In the LVA group, anastomoses were performed in side-to-end fashion to avoid damaging existing functional lymphatic ducts. A mean of 1.1 LVAs per limb was performed in this study to achieve success in the early-stage lymphedematous limbs without performing VLNT.13,14 Interestingly, Tourani et al. showed that the long-term patency rates of LVA in chronic lymphedema animal models are suboptimal.29 This lack of durability is hypothesized to be due to chronic inflammation and scarring of the lymphatics. This issue is not a known problem with distal VLNT for advanced-stage lymphedematous limbs, where transferred vascularized lymph nodes actively drain the lymph into the venous system by the pump mechanism, catchment effect, and gravity effects.5,6

Although durable results are typically a standard goal for surgical interventions, it may not be appropriate to suggest that only VLNT be performed for bilateral extremity lymphedema regardless of the stage of severity. First, VLNT has been shown to be indicated for advanced-stage extremity lymphedema, and it is a more invasive procedure than LVA. Compared with LVA, VLNT requires intraoperative techniques of greater complexity and is associated with a higher risk for postoperative reexploration due to the nature of the multiple anastomoses and the need to maintain lymph node viability and the flap inset.30 Additionally, the submental region is the preferred donor lymph node basin,11,17 as it includes numerous sizable lymph nodes, a reliable skin paddle, and minimal risk for iatrogenic lymphedema.9,11,31,32 Bilateral LVAs for both lymphedematous limbs are potentially alternative treatments for bilateral extremity lymphedema, as this does not require a second procedure (removal of the skin paddle in VLNT). This is unlikely to be an adequate solution as LVA has been shown to be less efficacious than VLNT in higher stages of lymphedema.11 Additionally, in more severe or late-stage limbs, the level of scarring, fibrosis, and inflammation in the affected limb can be severe and increase the risk that the performed LVA will damage the residual lymphatic vessels and thus of an unnecessary and ineffective procedure. Thus, it is more rational to tailor the treatment of both lymphedematous limbs on an individual basis by lymphatic severity, even in the context of bilateral extremity lymphedema with a common cause.

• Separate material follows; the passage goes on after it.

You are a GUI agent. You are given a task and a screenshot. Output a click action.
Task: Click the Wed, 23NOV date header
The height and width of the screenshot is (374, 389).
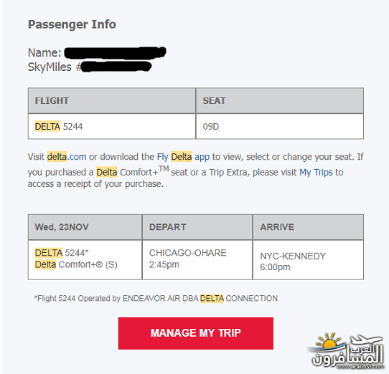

Proper resolution of extremity lymphedema in individual limb is of the utmost importance. Extremity lymphedema has been shown to compromise the quality of life of patients and hinder their activities. As the survival rate of cancer patients continues to improve, it will become increasingly important to strive to improve the quality of life of cancer survivors; thus, it is imperative to improve lymphedema treatment.10 All patients in this study experienced significant overall quality of life improvement.

The major limitation of this study is its small sample size, partly reflective of limiting selection criteria. Longer follow-up times and a large number of patients are mandatory in further studies.

Conclusions

Lymphoscintigraphy and ICG lymphography can accurately differentiate the different severity in the individual limb of bilateral extremity lymphedema patients. Simultaneous ipsilateral VLNT and contralateral LVA were effective for bilateral extremity lymphedema with asymmetrical severity, resulting in improvements in circumferential measurements, episodes of cellulitis, and LYMQoL.